Les enquêteurs ont arrêté un homme de 40 ans au Coteau, soupçonné d'avoir tué Françoise Galichet, 90 ans, à l'aide d'une arme blanche. L'identification a été rendue possible par une analyse ADN.

Meurtre d'une nonagénaire dans la Loire : un quadragénaire déjà condamné placé en garde à vue

Meurtre d'une nonagénaire dans la Loire : un quadragénaire déjà condamné placé en garde à vue

Les enquêteurs de la Loire ont interpellé un homme de 40 ans au Coteau, suspecté d'être l'auteur du décès d'une résidente de 90 ans retrouvée sans vie fin mai dans son logement. Cette information est rapportée par le quotidien Le Figaro.

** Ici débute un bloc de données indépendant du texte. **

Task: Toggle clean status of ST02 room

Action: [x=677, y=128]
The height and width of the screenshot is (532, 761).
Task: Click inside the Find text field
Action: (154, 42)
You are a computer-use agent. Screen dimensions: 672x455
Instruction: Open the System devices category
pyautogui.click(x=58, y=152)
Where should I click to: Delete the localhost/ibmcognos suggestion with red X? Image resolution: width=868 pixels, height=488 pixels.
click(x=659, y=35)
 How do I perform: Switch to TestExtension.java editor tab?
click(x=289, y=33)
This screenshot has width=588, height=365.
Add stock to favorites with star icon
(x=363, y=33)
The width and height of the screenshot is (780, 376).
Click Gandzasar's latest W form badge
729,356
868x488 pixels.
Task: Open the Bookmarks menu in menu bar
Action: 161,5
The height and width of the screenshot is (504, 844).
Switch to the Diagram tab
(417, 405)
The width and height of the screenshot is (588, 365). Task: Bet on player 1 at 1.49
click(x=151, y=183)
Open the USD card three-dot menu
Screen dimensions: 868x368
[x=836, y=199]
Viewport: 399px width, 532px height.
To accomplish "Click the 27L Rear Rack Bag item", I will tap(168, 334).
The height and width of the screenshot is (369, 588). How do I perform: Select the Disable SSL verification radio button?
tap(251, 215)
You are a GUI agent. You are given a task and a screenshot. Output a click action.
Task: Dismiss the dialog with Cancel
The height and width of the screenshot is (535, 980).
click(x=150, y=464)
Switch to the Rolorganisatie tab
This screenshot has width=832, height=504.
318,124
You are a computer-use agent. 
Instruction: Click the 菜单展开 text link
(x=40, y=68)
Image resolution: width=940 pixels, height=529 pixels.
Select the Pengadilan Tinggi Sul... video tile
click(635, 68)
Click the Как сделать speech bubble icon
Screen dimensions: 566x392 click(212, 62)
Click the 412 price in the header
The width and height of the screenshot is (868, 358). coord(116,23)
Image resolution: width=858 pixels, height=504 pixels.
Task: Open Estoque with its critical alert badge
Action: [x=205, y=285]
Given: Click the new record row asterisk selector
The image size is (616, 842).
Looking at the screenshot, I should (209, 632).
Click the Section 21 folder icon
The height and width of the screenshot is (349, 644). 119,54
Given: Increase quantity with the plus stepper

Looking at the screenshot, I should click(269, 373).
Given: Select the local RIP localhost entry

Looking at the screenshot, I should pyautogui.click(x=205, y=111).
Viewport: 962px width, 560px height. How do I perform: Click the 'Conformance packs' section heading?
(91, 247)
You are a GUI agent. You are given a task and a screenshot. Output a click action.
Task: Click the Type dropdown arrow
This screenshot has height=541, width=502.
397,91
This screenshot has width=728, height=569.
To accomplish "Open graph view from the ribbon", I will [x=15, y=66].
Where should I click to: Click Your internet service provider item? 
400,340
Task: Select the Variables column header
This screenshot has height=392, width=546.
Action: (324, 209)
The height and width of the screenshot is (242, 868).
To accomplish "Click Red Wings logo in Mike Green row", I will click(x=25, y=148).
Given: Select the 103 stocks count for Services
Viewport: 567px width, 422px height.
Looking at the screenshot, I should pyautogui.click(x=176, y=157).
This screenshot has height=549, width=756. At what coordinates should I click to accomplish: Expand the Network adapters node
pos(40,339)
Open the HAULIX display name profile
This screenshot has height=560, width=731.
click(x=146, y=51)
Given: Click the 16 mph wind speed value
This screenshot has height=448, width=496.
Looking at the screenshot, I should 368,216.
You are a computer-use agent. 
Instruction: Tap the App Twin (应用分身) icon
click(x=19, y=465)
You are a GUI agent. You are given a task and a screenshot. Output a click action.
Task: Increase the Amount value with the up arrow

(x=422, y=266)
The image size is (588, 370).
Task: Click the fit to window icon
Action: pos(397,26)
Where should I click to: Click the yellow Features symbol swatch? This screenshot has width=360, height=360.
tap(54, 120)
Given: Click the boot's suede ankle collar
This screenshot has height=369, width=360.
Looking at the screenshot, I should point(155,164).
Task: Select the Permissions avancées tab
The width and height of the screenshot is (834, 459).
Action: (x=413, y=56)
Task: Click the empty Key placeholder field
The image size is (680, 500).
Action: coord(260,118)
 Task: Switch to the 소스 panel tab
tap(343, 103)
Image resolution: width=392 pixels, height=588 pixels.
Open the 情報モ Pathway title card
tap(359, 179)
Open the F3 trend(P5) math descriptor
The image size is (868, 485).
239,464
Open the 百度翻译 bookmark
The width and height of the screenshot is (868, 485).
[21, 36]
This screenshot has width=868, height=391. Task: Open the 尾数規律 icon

Françoise Galichet a été découverte le 30 mai vers midi par des membres de sa famille, qui s'inquiétaient de son silence. La dame gisait dans son appartement de plain-pied, présentant une plaie visible au niveau de la joue gauche ainsi que des marques de sang. Curieusement, aucune effraction n'a été relevée sur la porte ou les fenêtres.

L'examen post-mortem pratiqué début juin a fait apparaître de multiples lésions au cou, compatibles avec des coups portés au moyen d'une lame. L'affaire, d'abord traitée comme une recherche des causes du décès, a vu son cadre juridique évoluer vers une qualification d'homicide intentionnel. Les policiers de la DIPN ont alors multiplié les prélèvements dans l'appartement, en particulier dans la salle d'eau où l'agresseur aurait pu se laver.

Le 15 juin, le retour d'un laboratoire a changé la donne : une empreinte biologique trouvée dans la salle de bains correspondait à l'ADN d'un individu domicilié dans la commune depuis le début de l'année. Cet homme, déjà inscrit au casier judiciaire pour des délits de vol, consommation de narcotiques et violences sur conjointe, a été appréhendé chez lui le lendemain.

Durant sa garde à vue, le suspect a rejeté toute accusation et a nié être jamais entré chez la victime. Il n'a pas davantage justifié la présence de son matériel génétique dans le domicile de la défunte. Pour l'heure, les enquêteurs n'ont établi aucune relation préalable entre les deux protagonistes.

Le parquet de Roanne a dessaisi le dossier au profit de celui de Saint-Étienne, habilité pour les crimes, afin d'ouvrir une information judiciaire. Le prévenu devait être conduit devant un magistrat instructeur le 18 juin. La première édile du Coteau a publiquement remercié les services de l'enquête et présenté ses condoléances aux proches de la disparue.